An alternative approach for a larger sequence would be to use just one base to carry the code. In a second preferred system, the positions occupied by a particular base within the coding section could be used to provide the code, using a binary approach. Therefore, within this system, the presence or absence of the chosen base can be represented by a 1 or 0 respectively. Any other bases can be used to make up the sequence and these would simply add a 0 to the string.
Furthermore, it will be appreciated that the information stored in the first level unique code may be used to indicate the chosen base for the interpretation of the code.
Either of the above preferred systems could be applied to a nucleic acid chain wherein all of the bases therein contribute to the unique identifying marker.
Alternatively, the above systems could be applied to a specific region of bases on a nucleic acid strand. In such cases, the information stored in the first level unique code may be used to indicate the start/end location and/or size of a sequence of bases within the nucleic acid chain, such sequence providing the unique identifying marker.
The start and end location points of the base sequence may alternatively be marked by a specific base sequence (usually four bases long).
Such an alternative may be appropriate in compositions of the present
invention that have only one level security, i.e. composition that only contain the nucleic acid strand.
Example 2
The start of the coding sequence could be given by the four part sequence AGCT, which sequence will only appear again at the end of the coding section. This also indicates that the coding will be obtained from the position of base A within the sequence.
AAAACCAAACAGCTAAACCCGGTGCAGCTGCTTTTTAAAA start{ }end
The coding sequence reads AAACCCGGTGC which produces the binary code 11100000000. To conform with normal binary code usage this should be reversed and read right to left i.e. 00000000111 or decimal value 7. Alternatively the coding sequence within the code area could be assembled to run right to left to match this form of usage.

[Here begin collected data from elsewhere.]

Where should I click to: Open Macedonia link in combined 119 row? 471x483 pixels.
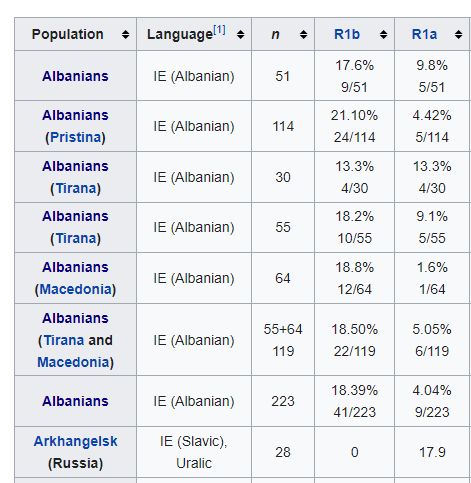pos(73,362)
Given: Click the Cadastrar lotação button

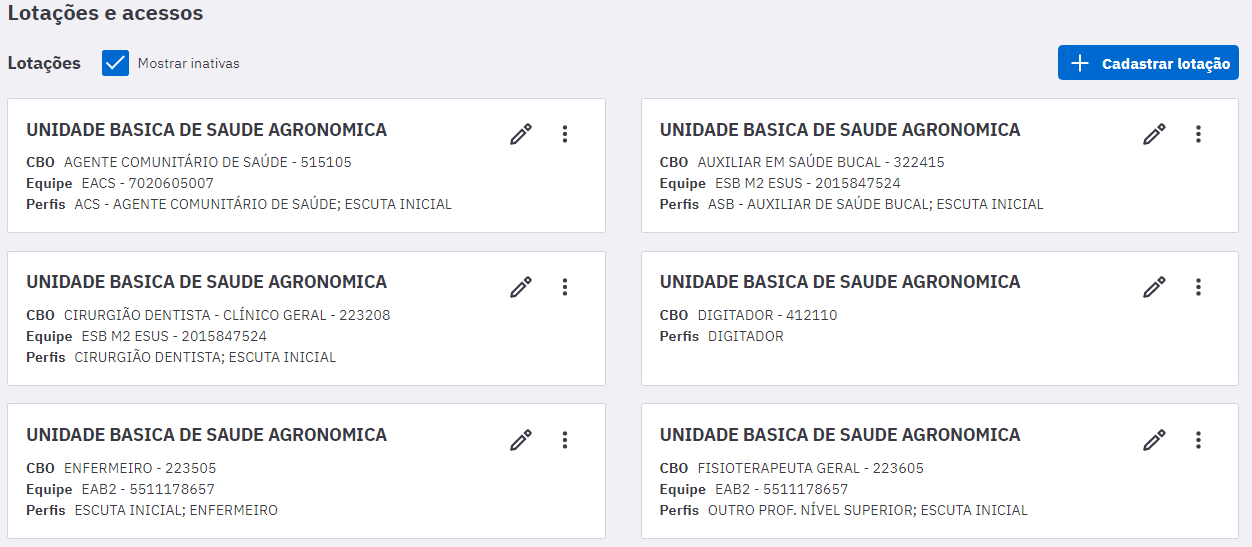Looking at the screenshot, I should coord(1148,63).
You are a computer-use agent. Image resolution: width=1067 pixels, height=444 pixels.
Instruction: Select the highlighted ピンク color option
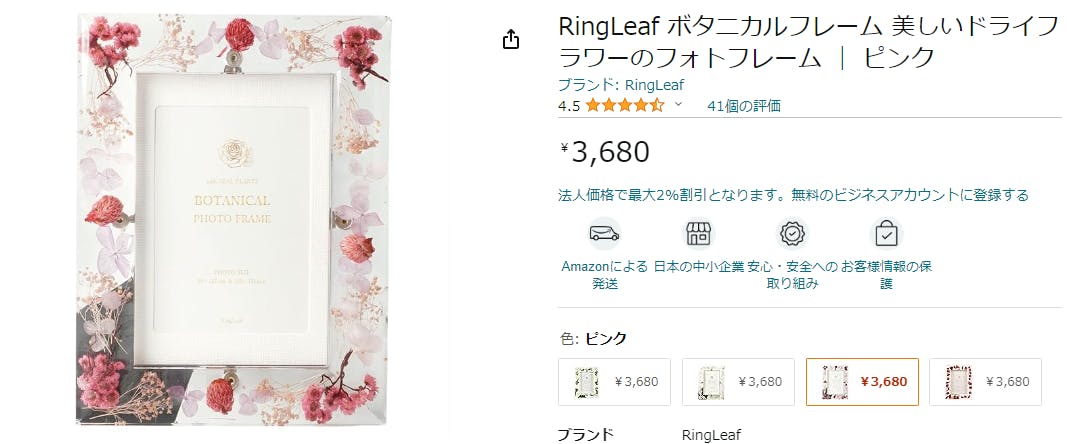861,382
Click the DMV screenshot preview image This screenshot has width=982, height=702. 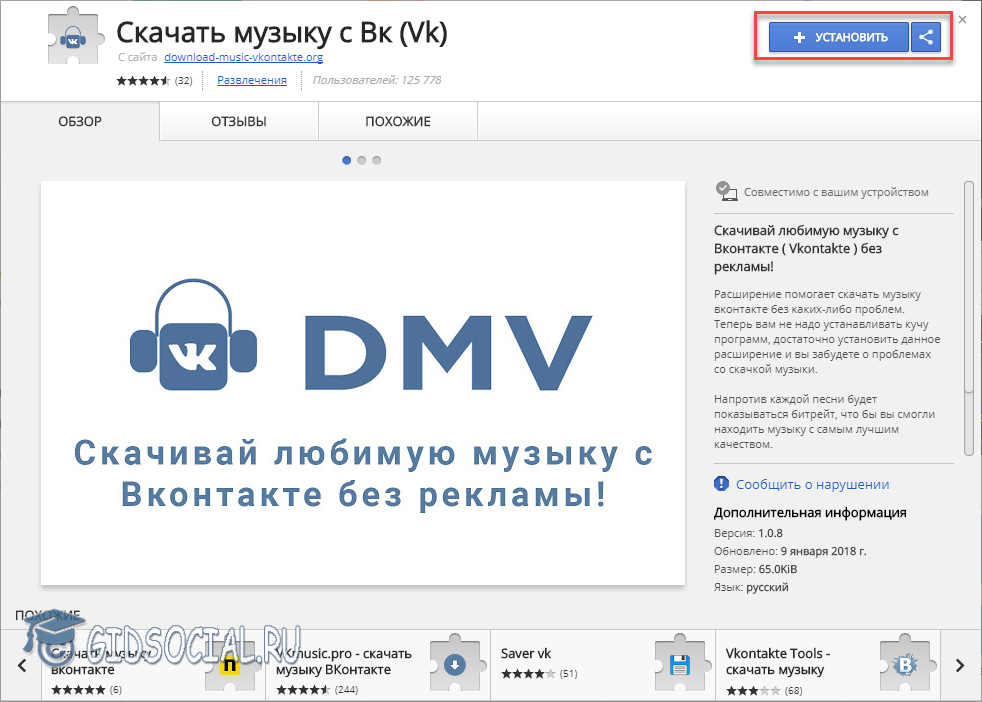coord(362,382)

Alternatively the sequence:
AAACCTTTGGAAGCTTTTTGGAAATGTTGGAAAAAAAAAAAGCTTTGGGGGAAAA
Code 0 0 0 0 0 0111 0 0 0 0 0 0 1 1 1 1 1 1 1 1 1 1 read as binary code
= 1111111111000000111000000 which in decimal equals 33522112. A thirty base coding sequence used in this manner would provide a basis for the generation and management of over 1 billion unique sequences.
It is appreciated that the present invention provides a mechanism for representing a nucleic acid (DNA) sequence as a simple decimal number, this
could be proved mathematically (using a secure interpretation system)to have a specific sequence.
For example, where x is a decimal number, x = ACGTACGT
Simple software would then produce the number x+1 :-
hence x+1 = ACGTACTG.
The software would then move on to x+2 and calculate that :-
x+2 = ACGTATCG etc...
Obviously, processor speeds would allow the production of thousands of such representation in seconds, which could then be used as a basis for synthesising the specific nucleic chain sequences by PCR.
The above disclosed secure interpretation systems will permit automation of the synthesis of nucleic acid chain that encode a unique identifying marker.
A computer programmed with the appropriate secure interpretation system could apply a simple process to produce a large number base sequences corresponding to a known sequence of unique decimal numbers.
Such a facility, would make the use of (DNA) nucleic acid chains in the storage of unique identifying markers a much more economical option.